Uncovering the genetic basis of agronomic traits in over 1,000 grapevine genotypes derived from a disease resistance breeding program

European viticulture faces two critical challenges currently: climate change and its direct and indirect impacts in the one hand and the need to dramatically reduce pesticide use in the other hand. In response, breeding programs, such as the INRAE-ResDur program, have prioritized the development of grapevine varieties with disease resistance and improved adaptability to climate change. We took the opportunity of the important plant material produced during the INRAE-ResDur program over twenty years to dissect the genetic basis of key agronomic traits using a comprehensive approach. We conducted genome-wide association studies (GWAS) modeling both additive and non-additive genetic effects, alongside classical QTL mapping and a meta-GWAS that integrates data across multiple environments and pleiotropic effects. These analyses identified numerous loci associated with important traits related to yield, phenology, and stress tolerance. Notably, several loci showed significant genotype-by-environment (GxE) interactions, while others showed pleiotropic effects influencing multiple traits. Overall, 39 genomic regions were detected in QTL analysis in biparental populations, GWAS with additive and non-additive effects, and meta-GWAs analysis, accounting for the 13 agronomic traits.

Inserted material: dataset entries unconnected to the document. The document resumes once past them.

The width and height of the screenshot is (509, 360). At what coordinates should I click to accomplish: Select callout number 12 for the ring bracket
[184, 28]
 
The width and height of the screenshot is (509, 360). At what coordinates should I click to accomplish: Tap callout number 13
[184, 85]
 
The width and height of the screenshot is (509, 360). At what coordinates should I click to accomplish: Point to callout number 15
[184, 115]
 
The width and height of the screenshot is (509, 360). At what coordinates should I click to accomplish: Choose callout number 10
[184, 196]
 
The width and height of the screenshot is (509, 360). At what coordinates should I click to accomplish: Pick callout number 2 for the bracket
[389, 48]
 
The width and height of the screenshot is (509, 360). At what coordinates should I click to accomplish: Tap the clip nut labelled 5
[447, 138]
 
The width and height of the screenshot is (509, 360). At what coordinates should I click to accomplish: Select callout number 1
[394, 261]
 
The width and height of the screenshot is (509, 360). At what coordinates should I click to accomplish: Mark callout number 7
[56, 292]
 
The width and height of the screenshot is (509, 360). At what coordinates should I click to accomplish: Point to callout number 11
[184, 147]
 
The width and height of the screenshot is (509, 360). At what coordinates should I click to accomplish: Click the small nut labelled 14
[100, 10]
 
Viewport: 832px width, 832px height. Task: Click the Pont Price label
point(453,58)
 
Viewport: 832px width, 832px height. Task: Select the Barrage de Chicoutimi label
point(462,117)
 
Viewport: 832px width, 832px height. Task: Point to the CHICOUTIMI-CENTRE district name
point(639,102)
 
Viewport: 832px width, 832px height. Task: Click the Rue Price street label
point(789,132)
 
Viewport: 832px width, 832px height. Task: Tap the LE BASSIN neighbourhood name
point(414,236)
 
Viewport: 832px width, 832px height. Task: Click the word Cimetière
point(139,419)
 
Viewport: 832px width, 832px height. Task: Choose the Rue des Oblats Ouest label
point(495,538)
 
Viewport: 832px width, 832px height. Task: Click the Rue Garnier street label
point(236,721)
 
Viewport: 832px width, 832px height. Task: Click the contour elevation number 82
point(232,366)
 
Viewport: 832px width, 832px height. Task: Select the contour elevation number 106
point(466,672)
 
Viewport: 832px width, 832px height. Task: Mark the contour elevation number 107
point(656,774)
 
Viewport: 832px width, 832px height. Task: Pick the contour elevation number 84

These results provide valuable molecular markers that can be applied in marker-assisted selection or knowledge-assisted genomic selection. This study highlights a complex polygenic architecture underlying agronomic traits in grapevine, involving multiple loci with both additive and interaction effects and underscores the need for integrative breeding strategies to achieve sustainable improvements in future viticulture.